In the future component, new orders slipped slightly to 52.3 from 55.1, while production planning rose slightly to 51.5 from 50.1. Firms also reported that the actual-to-desired inventory/sales ratio fell sharply in March.

We estimate that real gross domestic product (GDP) increased at a 3.5 percent annual rate in the first quarter. Based on these APICS results, it is likely that the overall economy will grow at about a 3 percent rate in the second quarter, and probably the second half as well. The contractionary impact of the stronger dollar and the Asian situation have been fully offset by the expansionary impact of lower interest rates and strong growth in real disposable income.


Current Conditions Components
Manufacturing Shipments continued their modest gains in March, rising an estimated 0.5 percent, the same as February.

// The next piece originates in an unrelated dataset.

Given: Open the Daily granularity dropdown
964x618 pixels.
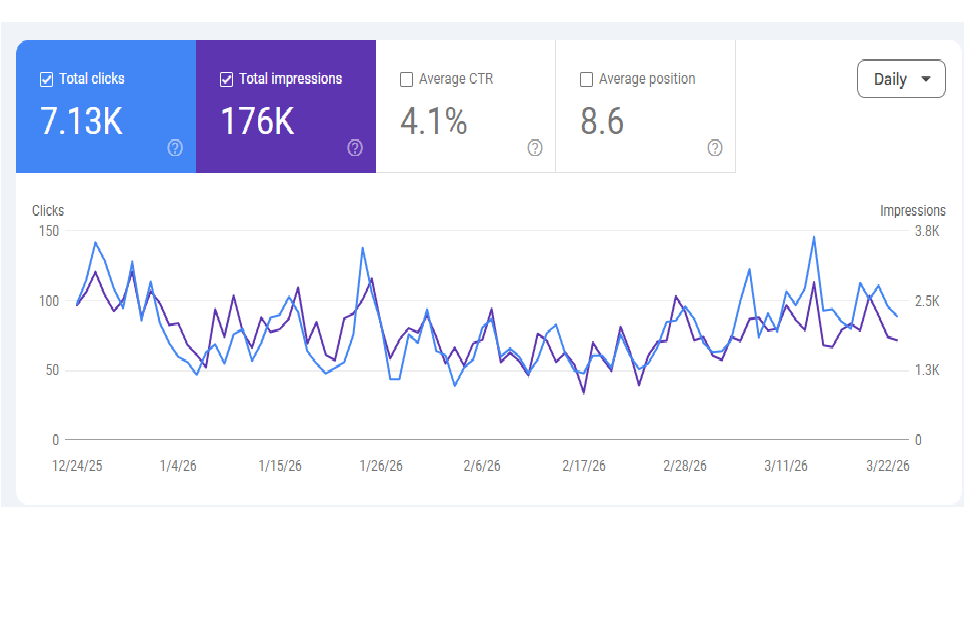Looking at the screenshot, I should pos(900,78).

The Commerce Department reported a 2.2 percent gain in durable goods shipments in February, but that followed a reported 1.3 percent drop in January, whereas the APICS figures showed only a modest decline for that month. Based on the APICS data, manufacturing shipments rose at a 4 percent annual rate in the first quarter, a robust performance considering that wholesale prices fell this quarter.

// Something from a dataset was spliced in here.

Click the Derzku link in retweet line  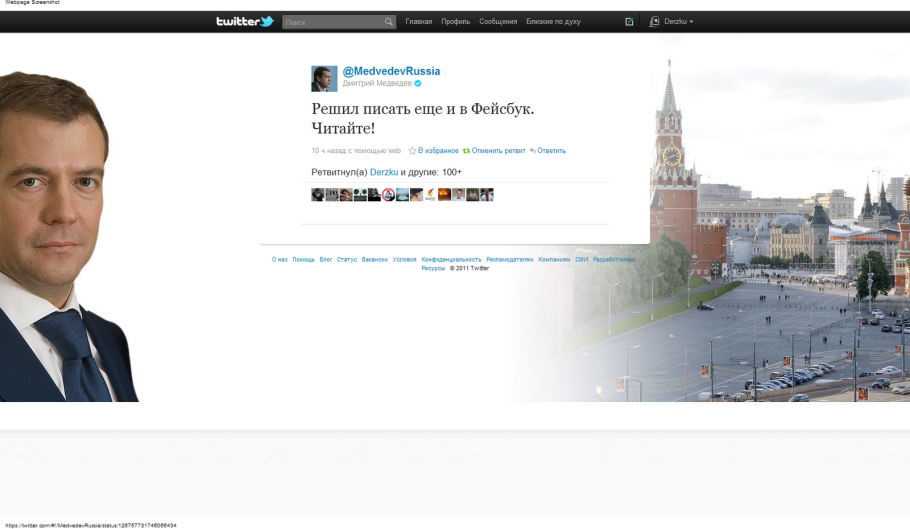click(x=384, y=172)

Manufacturing Employment rebounded in March after dropping in February. At 54.0, the APICS index for employment is slightly below the 55.7 average for the period from April 1997 through January 1998. The March figure is equal to a 15,000 to 20,000 gain in manufacturing employment. The survey results indicate that the drop in February was a one-time event and not indicative of future trends.

Manufacturing Production rose 0.4 percent in March, up from 0.2 percent in February, which means the average monthly gain in the first quarter was 0.3 percent. We expect that the Federal Reserve Board figure showing no change in manufacturing production in February will be revised up, and that data will eventually show the same 0.3 percent average monthly gain.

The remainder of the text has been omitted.